**EXERCISE DETAILS:**
Start to finish, write out the entries exactly, leaving the pictures aside.

**PROVIDED RECORDS:**
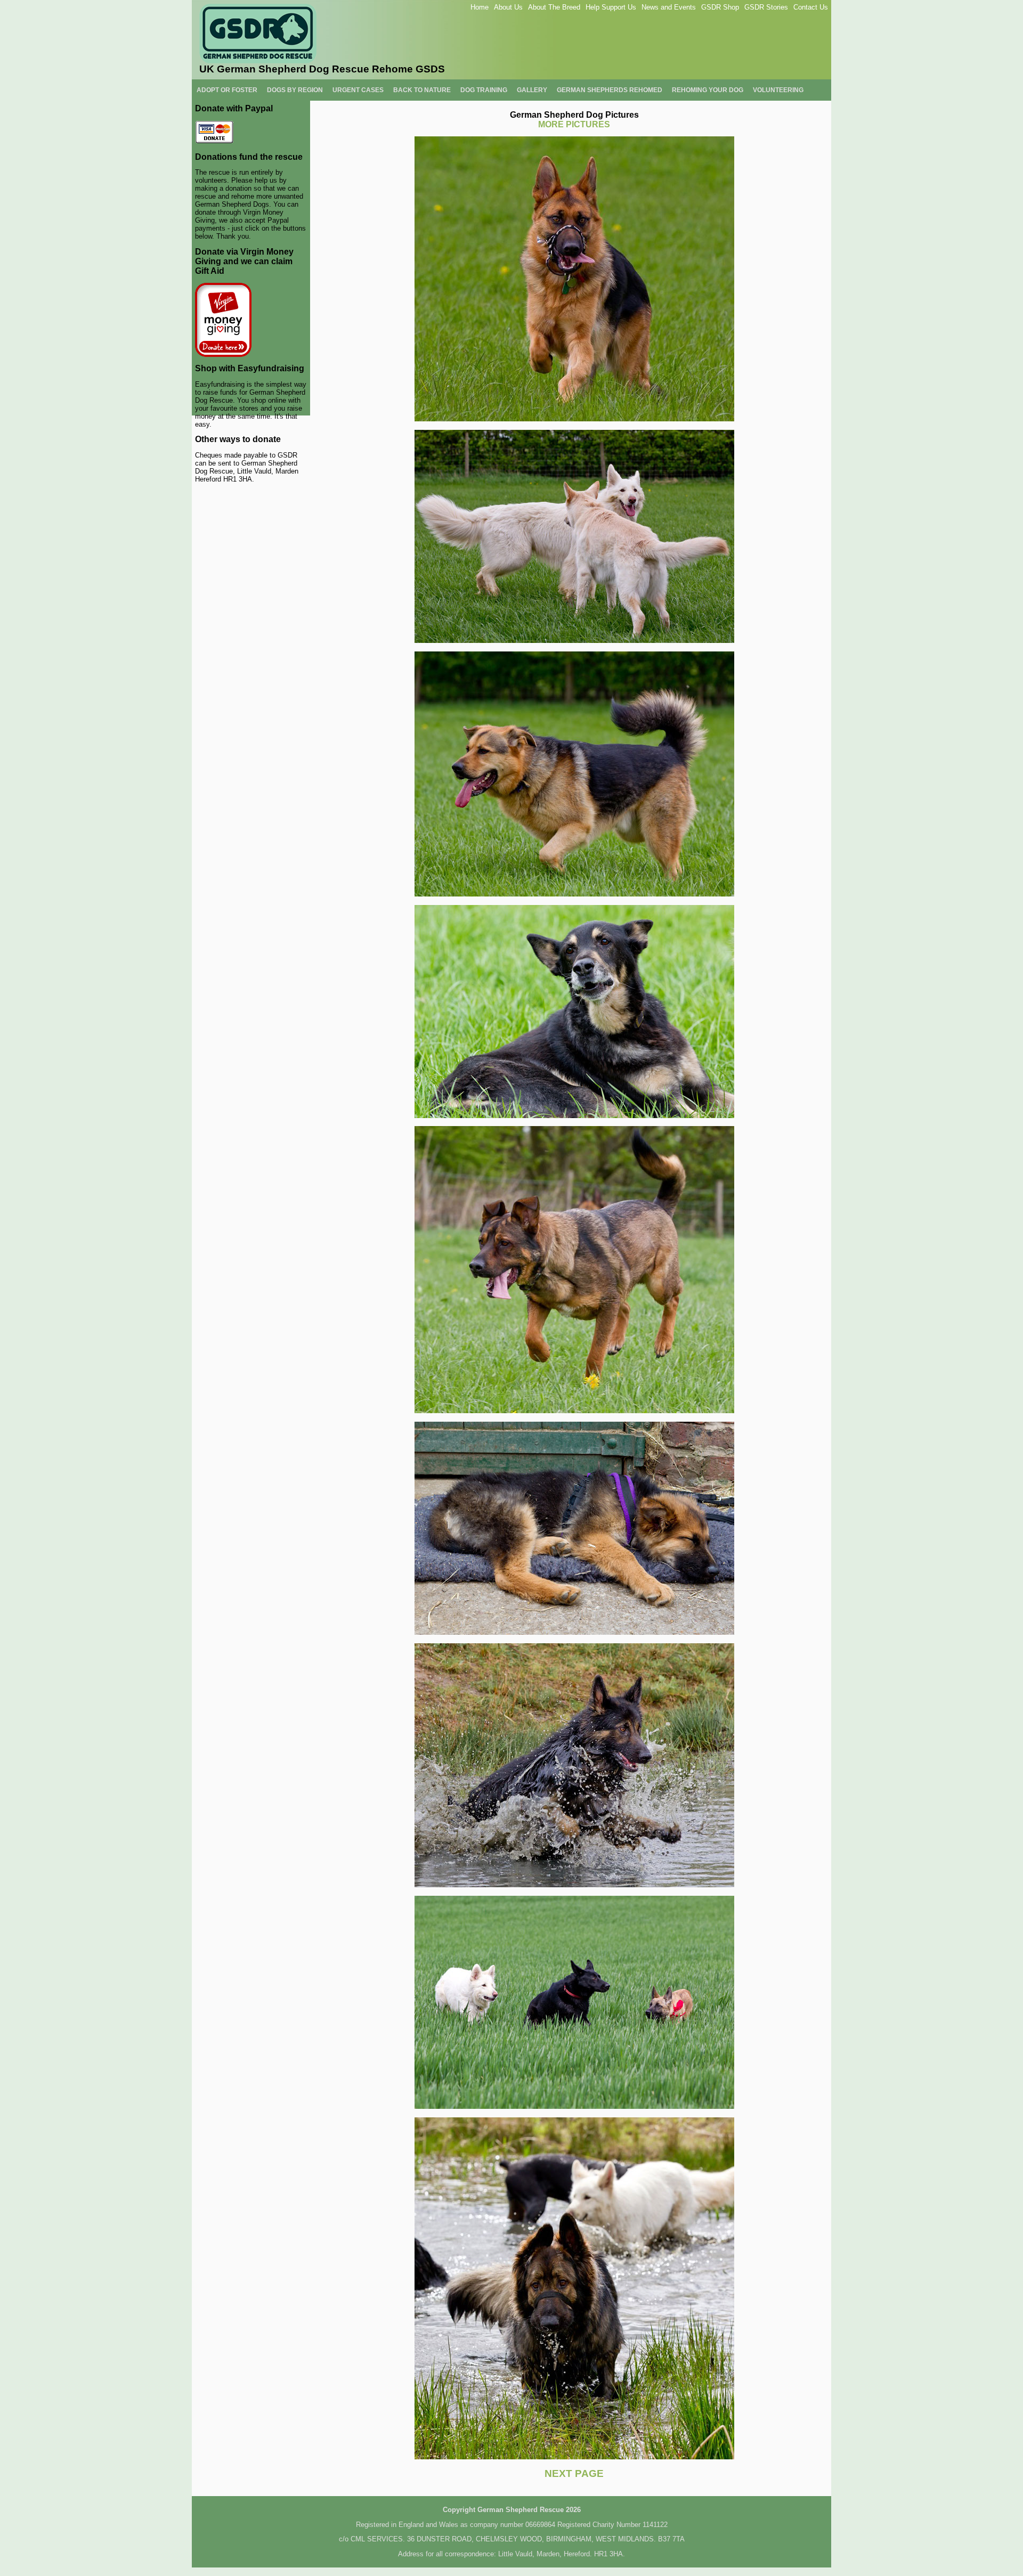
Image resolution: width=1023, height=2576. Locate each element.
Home (479, 7)
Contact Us (810, 7)
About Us (508, 7)
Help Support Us (611, 7)
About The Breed (554, 7)
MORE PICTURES (574, 124)
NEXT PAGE (574, 2473)
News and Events (669, 7)
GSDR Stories (766, 7)
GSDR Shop (720, 7)
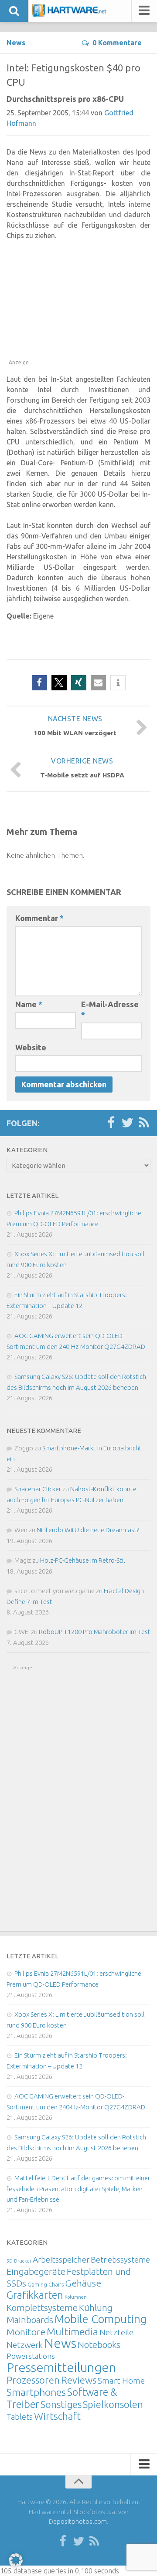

**THE ANSWER:**
Image resolution: width=1023, height=2576. Locate each element.
Home (479, 7)
Contact Us (810, 7)
About Us (508, 7)
Help Support Us (611, 7)
About The Breed (554, 7)
MORE PICTURES (574, 124)
NEXT PAGE (574, 2473)
News and Events (669, 7)
GSDR Stories (766, 7)
GSDR Shop (720, 7)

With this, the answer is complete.